With the enhancement mentioned above, a 48-bit VA kernel (the default for arm64 defconfig) can reside at any 64 KB offset in the first half of the vmalloc space, which means the addresses allow for 30 bits of entropy to be used in randomization.

Virtual randomization of the module region

To prevent modules leaking the virtual address of core kernel data structures, the module region can be randomized fully independently from the core kernel. To this end, a 128 MB virtual region is chosen at boot time, and all module allocations are served from this area. Since the modules and the core kernel are likely to be loaded far away from each other (more than 128 MB, which is the maximum range of relative jump instructions), we also need to implement support for module PLTs, which contain veneers (i.e., trampolines) to bridge the distance between the jump instructions and their targets. Since module PLTs may have a performance impact, it is also possible to choose the module region such that it intersects the .text section of the core kernel, so that jumps via PLT veneers are only required in the unlikely event that the module region runs out of space.

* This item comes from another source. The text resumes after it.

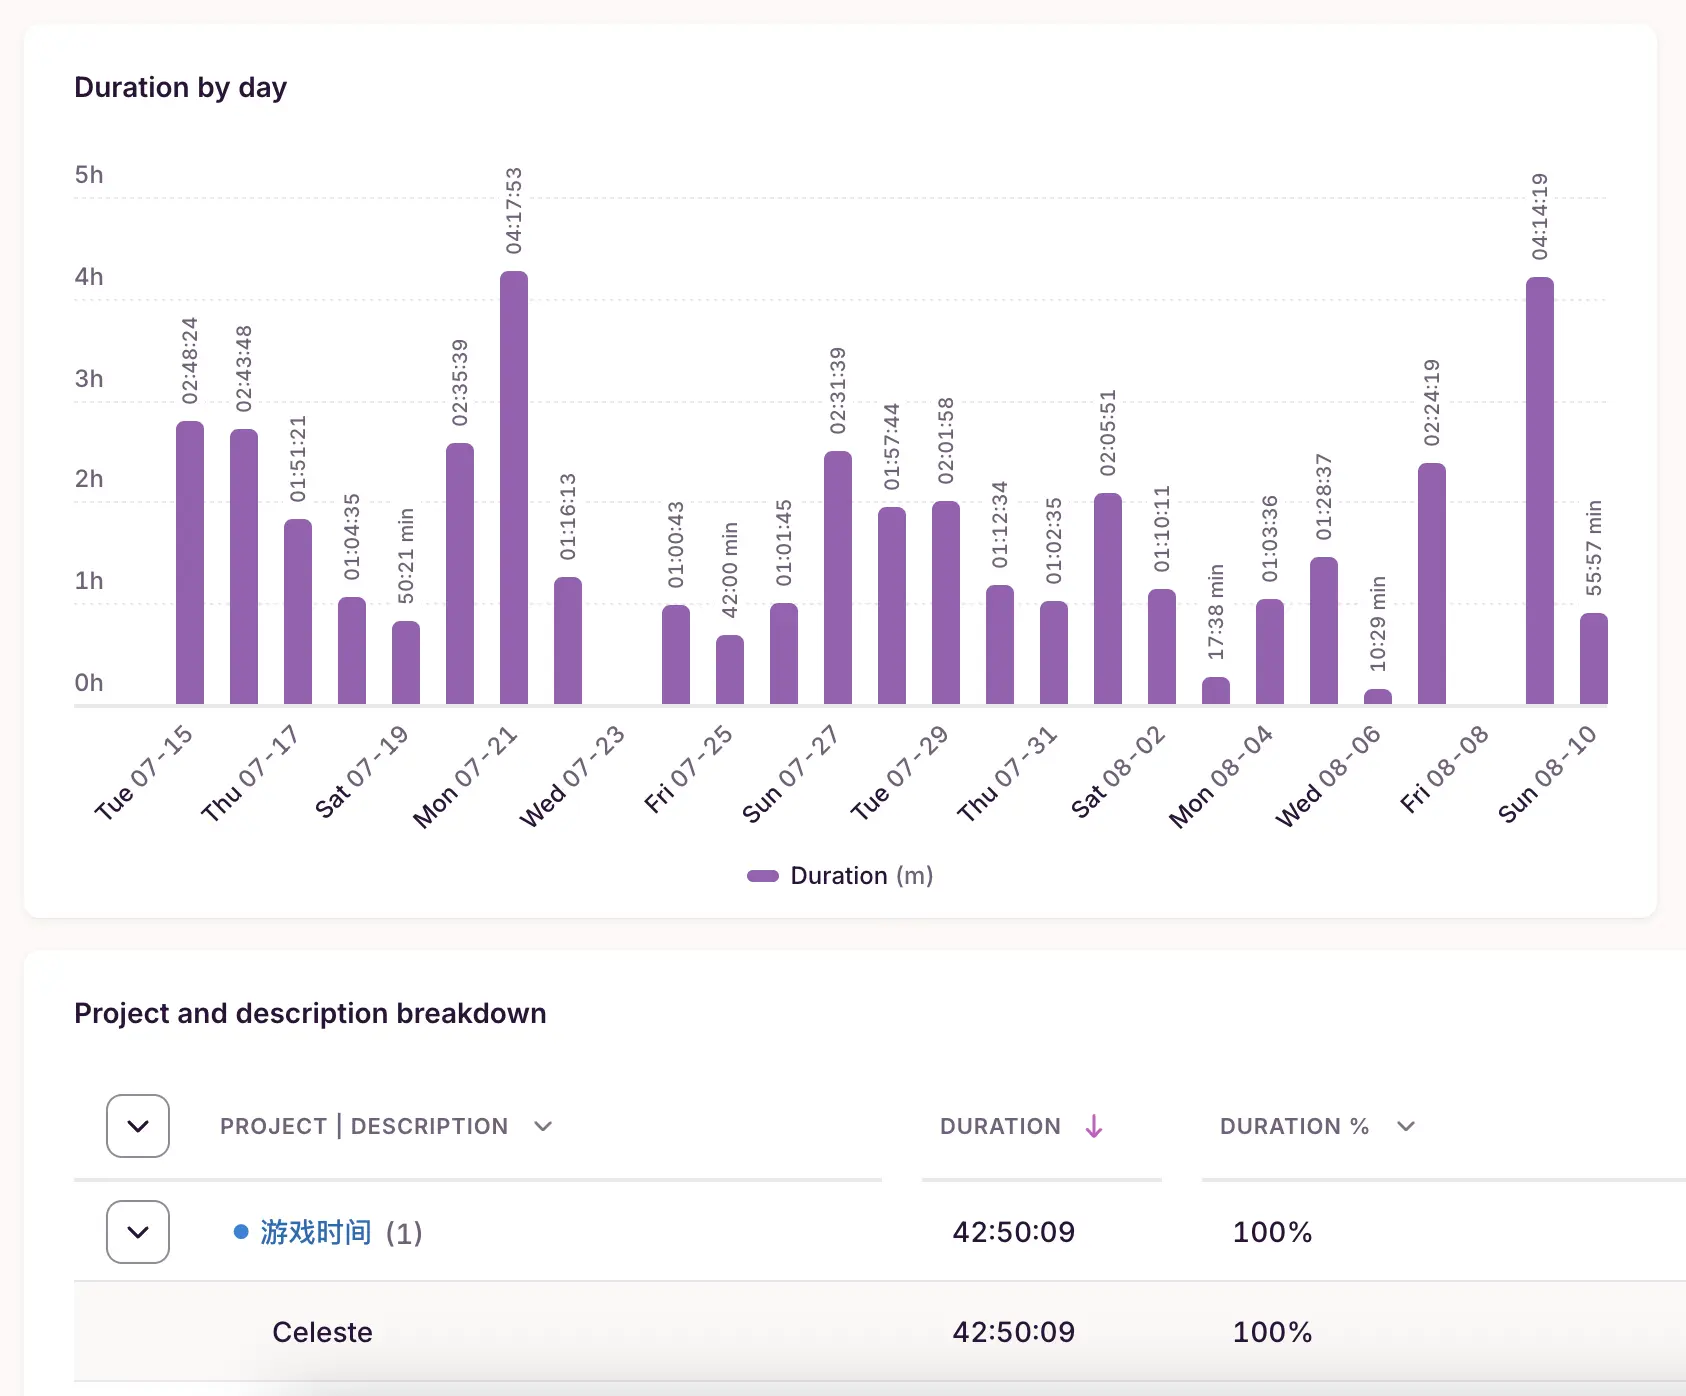
Task: Select the Celeste description row
Action: coord(322,1332)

Virtual randomization of the linear region

The linear mapping covers all RAM pages in the order that they appear in the physical address space. Since the virtual area reserved for the linear mapping is typically much larger than the actual physical footprint of RAM (i.e., the distance between the first and the last usable RAM pages, including all holes between them), the placement of those pages inside the linear mapping can be randomized as well. This will make heap allocations via the linear mapping (i.e., kmalloc()) less predictable. Since there is a performance concern associated with the relative alignment between physical and virtual mappings (e.g., on 4 KB pages, RAM will be mapped at 1 GB granularity if the virtual and physical addresses modulo 1 GB are equal), this randomization is coarse grained, but still an improvement over a fully deterministic one. (The size of the linear region is typically at least 256 GB)

How to enable it

Randomization requires a good source of entropy, and arm64 does not have an architected means of obtaining entropy (e.g., via an instruction), nor does its early execution environment have access to platform specific peripherals that can supply such entropy. This means it is left to the bootloader to generate a KASLR seed, and pass it to the core kernel via the /chosen/kaslr-seed DT property.

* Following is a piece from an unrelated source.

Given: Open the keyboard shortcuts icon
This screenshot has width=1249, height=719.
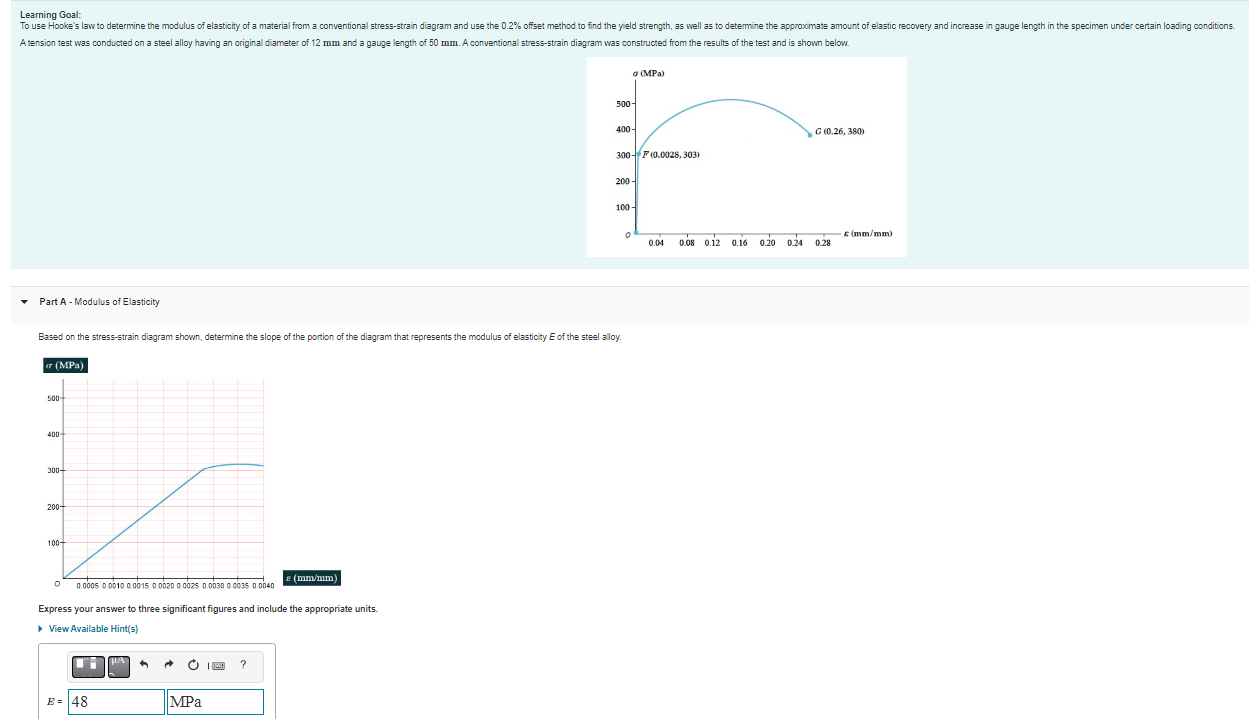Looking at the screenshot, I should [x=218, y=665].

For platforms that boot via UEFI, the UEFI stub in the arm64 kernel will attempt to locate the EFI_RNG_PROTOCOL, and invoke it to supply a kaslr-seed. On top of that, it will use this protocol to randomize the physical load address of the kernel Image.
QEMU in UEFI mode supports this protocol if the virtio-rng-pci device is made available. Bare metal platforms like the Celloboard or QDF2432 implement this protocol natively as well.

To enable the KASLR feature, the kernel needs to be built with CONFIG_RANDOMIZE_BASE=y.